Pace Battery Management System Features:
- Compatible as a Home Assistant Add-on, see https://www.home-assistant.io/common-tasks/os#installing-third-party-add-ons
- Cell voltages
- Temperatures
- State of charge (SOC)
- State of health (SOH)
- Warnings & faults
- State indications
- Cell balancing state
- and many more.....
This addon comes with absolutely no guarantees whatsoever.
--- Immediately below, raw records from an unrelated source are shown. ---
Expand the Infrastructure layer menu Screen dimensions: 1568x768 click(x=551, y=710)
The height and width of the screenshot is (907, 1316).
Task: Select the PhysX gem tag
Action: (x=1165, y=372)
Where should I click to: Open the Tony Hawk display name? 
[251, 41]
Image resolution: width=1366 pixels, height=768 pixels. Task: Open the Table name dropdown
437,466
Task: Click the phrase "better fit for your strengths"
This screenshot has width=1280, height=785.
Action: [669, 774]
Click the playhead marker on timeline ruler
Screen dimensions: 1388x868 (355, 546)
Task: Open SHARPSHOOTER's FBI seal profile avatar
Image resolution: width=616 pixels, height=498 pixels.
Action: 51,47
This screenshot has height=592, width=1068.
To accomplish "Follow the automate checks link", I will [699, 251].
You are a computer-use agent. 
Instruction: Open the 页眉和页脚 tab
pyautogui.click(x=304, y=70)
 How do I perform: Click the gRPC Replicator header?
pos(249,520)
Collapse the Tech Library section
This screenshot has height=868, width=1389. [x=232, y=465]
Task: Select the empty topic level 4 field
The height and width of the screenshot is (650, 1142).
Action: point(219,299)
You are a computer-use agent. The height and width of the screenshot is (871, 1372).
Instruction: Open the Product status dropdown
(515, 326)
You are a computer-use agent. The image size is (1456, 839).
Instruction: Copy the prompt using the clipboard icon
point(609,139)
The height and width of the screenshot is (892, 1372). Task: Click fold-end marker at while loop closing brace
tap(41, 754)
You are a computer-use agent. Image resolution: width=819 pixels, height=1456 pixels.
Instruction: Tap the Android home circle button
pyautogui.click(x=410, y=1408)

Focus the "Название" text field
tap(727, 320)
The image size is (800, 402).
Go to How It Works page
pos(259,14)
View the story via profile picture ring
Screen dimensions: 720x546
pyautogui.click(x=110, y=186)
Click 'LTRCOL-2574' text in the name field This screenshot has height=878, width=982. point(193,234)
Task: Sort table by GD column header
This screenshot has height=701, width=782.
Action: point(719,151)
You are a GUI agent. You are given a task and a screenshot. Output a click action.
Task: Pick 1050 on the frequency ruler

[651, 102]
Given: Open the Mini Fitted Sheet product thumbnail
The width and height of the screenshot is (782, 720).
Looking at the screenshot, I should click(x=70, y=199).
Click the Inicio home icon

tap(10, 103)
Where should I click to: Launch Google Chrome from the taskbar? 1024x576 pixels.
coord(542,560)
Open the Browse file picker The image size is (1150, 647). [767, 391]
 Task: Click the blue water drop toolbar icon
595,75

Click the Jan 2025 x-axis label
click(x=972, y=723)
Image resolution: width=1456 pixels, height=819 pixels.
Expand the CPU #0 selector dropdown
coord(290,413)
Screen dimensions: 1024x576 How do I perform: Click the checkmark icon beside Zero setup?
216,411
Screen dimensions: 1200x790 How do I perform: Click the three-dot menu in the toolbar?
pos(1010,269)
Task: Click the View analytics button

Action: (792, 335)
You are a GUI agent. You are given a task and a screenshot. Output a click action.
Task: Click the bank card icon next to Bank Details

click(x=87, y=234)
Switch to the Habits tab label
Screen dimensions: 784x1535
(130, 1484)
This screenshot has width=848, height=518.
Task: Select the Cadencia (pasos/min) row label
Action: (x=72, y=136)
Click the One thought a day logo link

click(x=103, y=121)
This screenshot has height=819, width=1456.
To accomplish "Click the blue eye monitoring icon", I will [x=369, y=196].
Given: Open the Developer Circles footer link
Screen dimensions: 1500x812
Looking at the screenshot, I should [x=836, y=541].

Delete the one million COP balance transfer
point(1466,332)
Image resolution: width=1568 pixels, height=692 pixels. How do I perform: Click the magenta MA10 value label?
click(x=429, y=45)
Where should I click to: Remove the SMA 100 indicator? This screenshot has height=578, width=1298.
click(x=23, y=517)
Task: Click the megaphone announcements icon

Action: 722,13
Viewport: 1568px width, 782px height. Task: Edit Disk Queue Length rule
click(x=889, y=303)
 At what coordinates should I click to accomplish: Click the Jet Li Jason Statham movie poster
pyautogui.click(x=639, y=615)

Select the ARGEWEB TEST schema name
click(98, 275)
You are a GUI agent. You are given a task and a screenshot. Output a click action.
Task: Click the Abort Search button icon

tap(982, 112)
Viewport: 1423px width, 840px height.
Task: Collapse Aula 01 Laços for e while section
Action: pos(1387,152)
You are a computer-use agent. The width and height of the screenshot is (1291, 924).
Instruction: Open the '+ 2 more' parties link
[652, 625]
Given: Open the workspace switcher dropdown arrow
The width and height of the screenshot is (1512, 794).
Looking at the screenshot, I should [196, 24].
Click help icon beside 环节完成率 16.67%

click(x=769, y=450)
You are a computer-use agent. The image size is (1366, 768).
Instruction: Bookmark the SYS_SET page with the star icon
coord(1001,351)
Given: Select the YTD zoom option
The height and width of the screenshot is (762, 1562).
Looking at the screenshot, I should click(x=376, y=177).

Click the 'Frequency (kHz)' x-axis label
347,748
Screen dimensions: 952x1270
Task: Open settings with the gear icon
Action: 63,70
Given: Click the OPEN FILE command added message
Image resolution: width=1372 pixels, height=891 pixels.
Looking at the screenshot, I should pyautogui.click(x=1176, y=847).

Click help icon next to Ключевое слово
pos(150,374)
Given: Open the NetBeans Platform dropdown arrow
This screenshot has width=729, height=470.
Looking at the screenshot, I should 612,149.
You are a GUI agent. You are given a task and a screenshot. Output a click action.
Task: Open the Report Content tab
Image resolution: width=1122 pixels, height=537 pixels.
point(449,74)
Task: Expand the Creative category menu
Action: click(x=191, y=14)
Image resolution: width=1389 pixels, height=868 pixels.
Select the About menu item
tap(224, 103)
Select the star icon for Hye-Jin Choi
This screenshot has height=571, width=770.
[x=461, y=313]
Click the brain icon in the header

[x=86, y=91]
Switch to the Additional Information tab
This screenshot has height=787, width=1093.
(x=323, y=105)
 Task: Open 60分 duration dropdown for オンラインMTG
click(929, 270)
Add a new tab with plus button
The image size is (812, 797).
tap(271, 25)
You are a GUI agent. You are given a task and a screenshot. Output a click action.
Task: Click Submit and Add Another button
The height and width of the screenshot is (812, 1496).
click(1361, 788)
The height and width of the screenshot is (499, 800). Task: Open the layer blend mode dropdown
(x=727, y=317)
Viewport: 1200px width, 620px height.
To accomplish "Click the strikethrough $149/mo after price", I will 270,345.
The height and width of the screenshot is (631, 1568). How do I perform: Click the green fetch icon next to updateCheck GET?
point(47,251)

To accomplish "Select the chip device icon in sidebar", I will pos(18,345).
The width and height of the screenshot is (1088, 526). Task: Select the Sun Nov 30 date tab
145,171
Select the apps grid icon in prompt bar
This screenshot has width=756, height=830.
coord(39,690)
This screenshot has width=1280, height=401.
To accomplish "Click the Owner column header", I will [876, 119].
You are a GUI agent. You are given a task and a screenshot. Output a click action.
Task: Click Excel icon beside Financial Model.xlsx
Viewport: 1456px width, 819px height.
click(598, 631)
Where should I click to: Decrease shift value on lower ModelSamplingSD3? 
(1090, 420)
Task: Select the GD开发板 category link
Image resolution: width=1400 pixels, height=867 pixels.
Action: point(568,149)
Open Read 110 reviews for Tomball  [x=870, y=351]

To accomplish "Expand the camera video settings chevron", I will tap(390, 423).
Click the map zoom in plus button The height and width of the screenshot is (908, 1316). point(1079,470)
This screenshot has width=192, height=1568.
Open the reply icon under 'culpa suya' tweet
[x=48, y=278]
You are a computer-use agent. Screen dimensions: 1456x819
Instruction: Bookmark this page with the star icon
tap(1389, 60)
Use at own risk.
Feel free to fork and expand!
Many brands using the PACE BMS, including:
- Greenrich U-P5000
- Hubble Lithium (AM2, AM4, X-101)
- Revov R100, R9
- SOK 48V (100Ah)
- YouthPower Rack Module 48V 100AH 4U-5U Lifepo4
- Allith 10kW LifePo4
- etc.......
If your ports look something like this, its likely a PACE BMS:
Install the pre-requisites as per requirements.txt. Then edit the config.yaml file to suit your needs and run the script bms.py NB: Tested with Python 3.9. Should work on later version as well.
All configuration options are available from within Home Assistant.
- debug_output: Options are 0 for minimal, 1 for minor errors such as checksums, 2-3 for more severe debug logs.
- force_pack_offset: This is currently available in the development version. This offset is used to force a defined offset between the data read from multiple packs. If you have more than one pack and only the first is read successfully, you can force an offset here to get subsequent packs to read in successfully. Default is 0, multiple of 2 (e.g. 2, 4, 6....) may work. As large as 20 has been used in one instance.
When viewed into the RJ11 socket, tab to the bottom, pins are ordered:
1:NC 2:GND 3:BMS_Tx 4:BMS_Rx 5:GND 6:NC
Either a direct serial interface from your hardware, a USB to serial, or a network connected TCP server device will work. Note the voltage levels are normal RS232 (and not TTL / 5V or something else).